In my opinion its not a bad thing, because it's something that we can rarely control is usually subconscious plus it can be quite hard to find inspiration to get out and do something if there is no end goal or benefit. This is purely my opinion though.

Fenn
08-13-2012, 12:36 AM
This is what I'm talking about. But is it really bad that you feel good? Is this feeling good like a drug? Has anyone done anything for unselfish reasons?

It's not a bad thing. Is it wrong to enjoy food or sex? No! I'd argue that part of the reason our senses and brains reward us for those behaviors is because they are beneficial (and in food's case, mandatory) to our individual existence. I believe charity and generosity fit right in that line of thinking. When we help someone else, we are indirectly improving the environment we live it, whether we end up acquiring a new friend in our lives, helping someone return from a troubled state to being a contributing citizen, or making someone happy who would have otherwise been angry and unpleasant (and thus disturbing our environment).

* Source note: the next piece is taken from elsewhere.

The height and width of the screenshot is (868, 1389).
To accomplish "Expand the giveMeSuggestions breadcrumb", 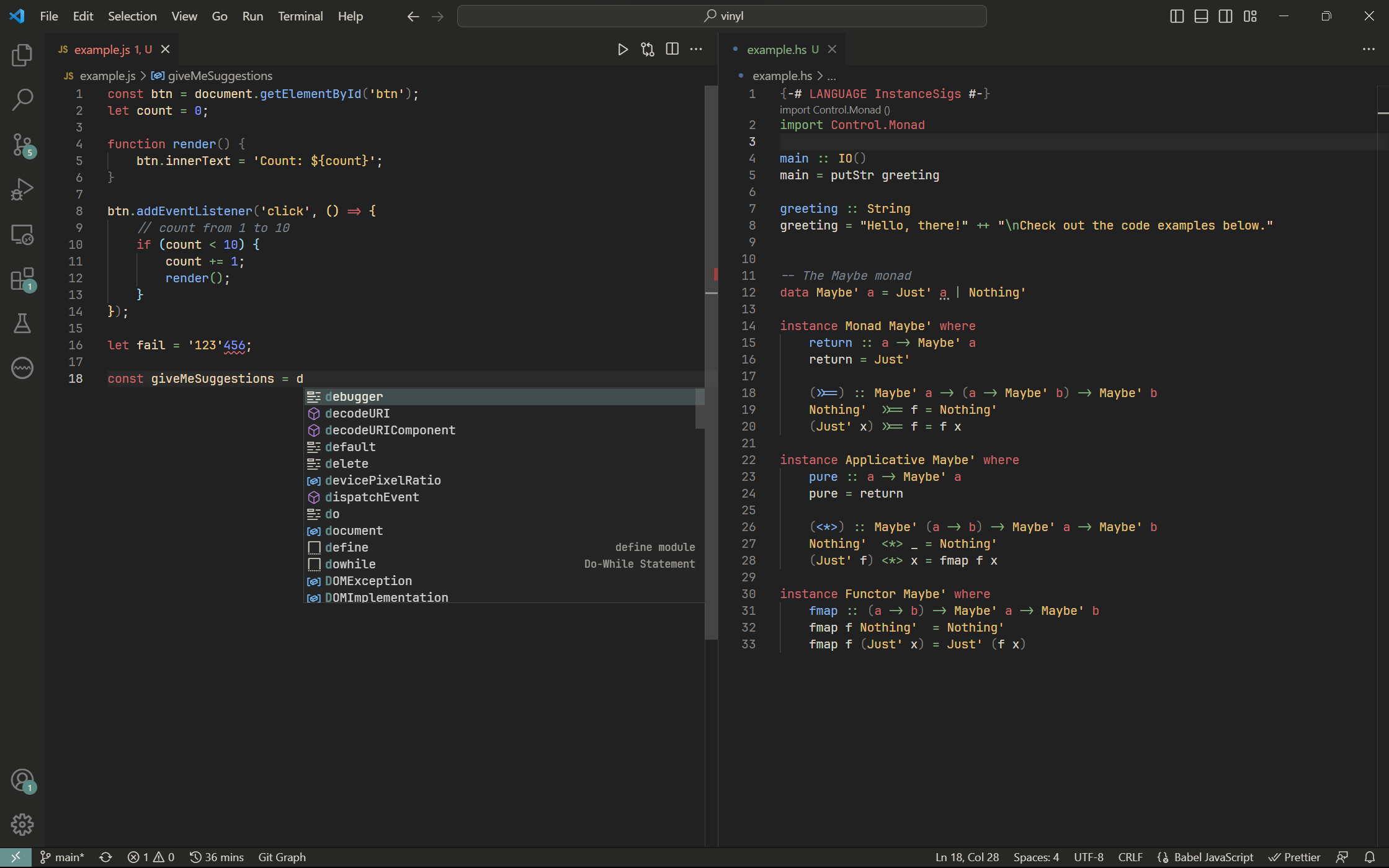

Think about it; if you help one random person in a day, there's a good chance you will not reap any reward from it. But if you help one person every day for a year, that's 365 people. Prodived you have a fairly stationary home, chances are at least a few of your altruistic actions will wind up helping or benefitting you in some way, large or small. And, unlike truly selfish action, which tend to take away from others, there are no negative side effects to a genuinely kind and "selfless" action.

So no, don't feel bad. Doing something nice for someone because it benefits you is fine -- provided the nice thing actually helps them, and isn't a means of taking advantage of that person. That situation becomes far more nuanced and complex.

Delphinus
08-14-2012, 09:08 AM
Who cares why you do nice things, so long as you do nice things? Does it matter?

I think it's probably one of those things like 'does anything other than me exist?' that are interesting to think about but ultimately irrelevant, and I'm saying that as a philosophy student.

Black_Shaggie
08-14-2012, 12:39 PM
Ok check it. imo I feel that everything we do is essentially for selfish reasons...even helping others without reciprocation. You'd do those things because you want to & its desirable to you. We perceive the whole of reality through the 1st person perspective & that's the "self".

Fenn
08-14-2012, 07:39 PM
Who cares why you do nice things, so long as you do nice things? Does it matter?

I think it's probably one of those things like 'does anything other than me exist?' that are interesting to think about but ultimately irrelevant, and I'm saying that as a philosophy student.

Well the question "Why do I do nice things" is often followed by "Should I do nice things?" which is a valid thing to wonder. Isn't it often easier to do something when you know why you are doing it, outside of pure habit?